Notas sobre as Notas

Notas sobre as notas (n. 14)

Publicado em 03/04/2019

NOTAS SOBRE AS NOTAS (n. 14)

Des. Ricardo Dip

SOBRE A CREDIBILIDADE DO NOTÁRIO (segunda parte)

  O dever de veracidade é universal, porque a verdade é o fim do entendimento humano, de sorte que, para a perfeição de sua natureza, todo homem é vocacionado a alcançar a verdade. Se, por exemplo e dada sua influência na civilização ocidental, tomarmos em consideração a doutrina cristã, passagens expressivas, a propósito, vinculavam, já no Antigo Testamento, a verdade ao amor -e, com efeito, a verdade é o bem da vontade, tanto quanto o bem é a verdade da inteligência (vide os Salmos ns. 24, 10; 56, 11; 84, 11); mais incisivamente, a verdade é o próprio Deus para o cristianismo: lê-se no Evangelho joanino, 14, 6: Dicit ei Iesus: Ego sum via et veritas et vita.

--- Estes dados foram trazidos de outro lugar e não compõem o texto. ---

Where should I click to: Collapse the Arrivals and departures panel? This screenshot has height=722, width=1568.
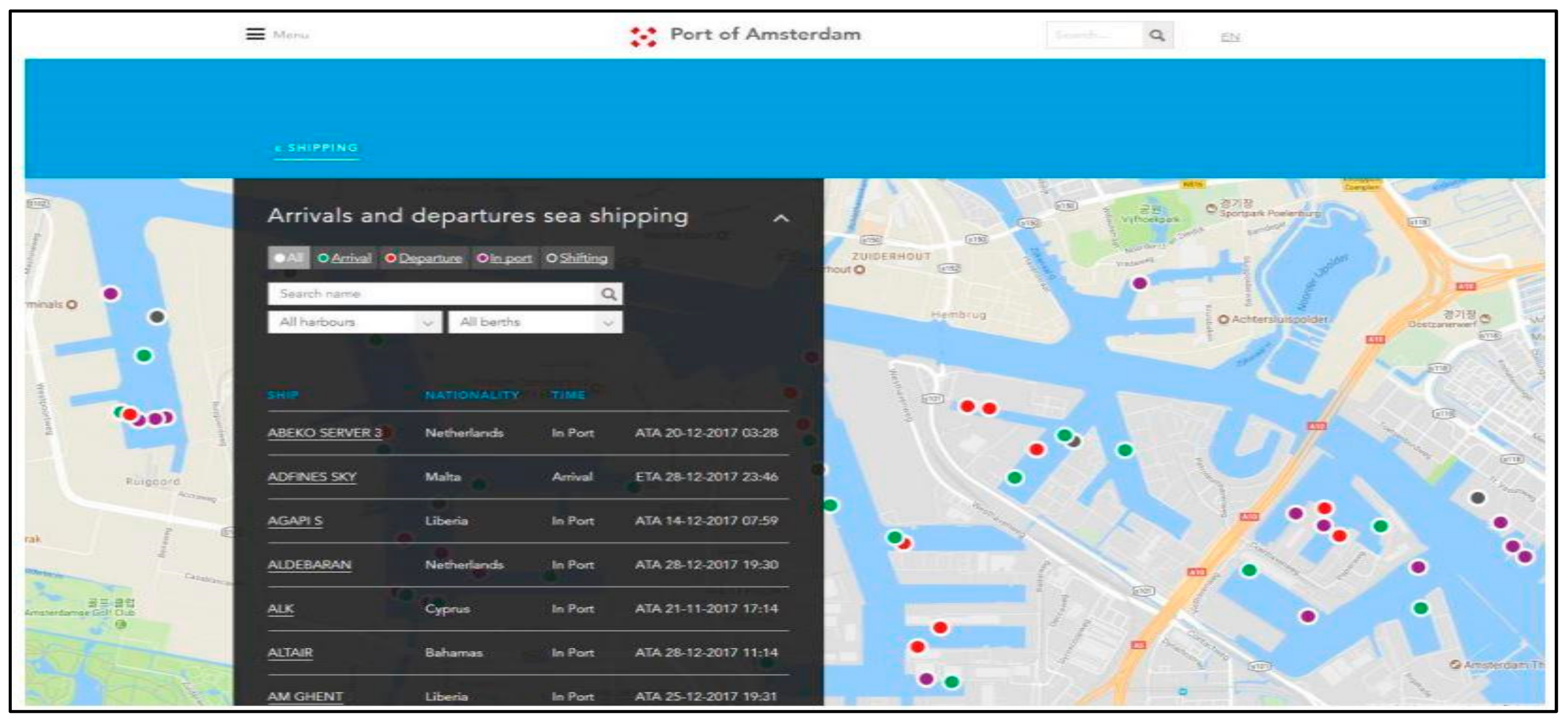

Este dever não é apenas individual, mas político, porque, se o homem tende por natureza à verdade, tem direito a ela, por justiça, nas suas relações sociais. Em palavras de Martin Rhonheimer, a mentira -ainda aquela a que falte a intenção de enganar (intentio fallendis)- sempre deteriora a comunicação humana e, com isto, deprime a relação de justiça entre os homens.

Essa universalidade do verum como fim que é de todos os homens, todavia, não impede que haja gradações na variedade -quer objetiva, quer subjetiva-  do dever de observância da verdade. Assim, uma facécia (mendacium jocosum), por exemplo, e ainda que ela possa merecer, em dados quadros, algum gênero de censura, não constitui violação moral gravosa, sempre que se considerem seu significado e a intenção de gracejar.

Também subjetivamente, há pessoas de que mais graduadamente se espera a fidelidade da palavra, e entre elas está quem, por ofício, exercita as magistraturas, seja a política, seja a repressiva, seja, ao fim, a magistratura da paz jurídica, própria dos notários e registradores públicos.

S. Agostinho escreveu dois interessantes opúsculos sobre a mentira. O primeiro deles, De mendacio, redigido entre os anos 394 e 395; o segundo, Contra mendacium, redigido entre 420 e 422. Naquele, que começa com uma sentença muito significativa: “a mentira é um grande problema” (magna quæstio est de mendacio), conceitua mentir “o que tem uma coisa na mente e expressa-a diversamente por meio de palavras ou outros signos”, ensinando não ser nunca moralmente lícita a mentira, porque não cabe fazer o mal para que dele venha o bem (ou seja, os fins não justificam os meios). E, no Contra mendacium, dirá, fortemente, não ser verdade que alguma vez se possa mentir, pois que mentira alguma pode ser justa: “não há um pecado justo, como não há coisa injusta que seja justa”

Por sua vez, S.Tomás de Aquino -para quem a mentira é o que se diz contra a mente (mendacium nominatur ex eo quod contra mentem dicitur)- trata, com expresso apoio também no De mendacio agostiniano, na questão 110 da IIa.-IIæ. da Suma teológica, dos vícios opostos à veracidade. A noção de mentira ali se divide em três espécies: (i) a do falso material (mera expressão de mentira, sem vontade de mentir, nem intenção de enganar: falsitas materialiter); (ii) a do falso formal (a mentira exprimida com a vontade de enunciar o falso: falsitas formaliter vel propter voluntatem); (iii) a do falso efetivo, em que há a intenção de enganar (falsitas effective) e constitui uma certa consequência ou aperfeiçoamento da mentira (cf., especialmente, o ad3um da q. 110).

Diz na sequência o Aquinate que a mentira é má por natureza –mendacium (…) est malum ex genere-, sendo “antinatural (innaturale) e alheio da ordem devida significar por uma palavra ou gesto o que não se tem no pensamento”.

Mas por quais motivos fundamentais alguém é levado a mentir?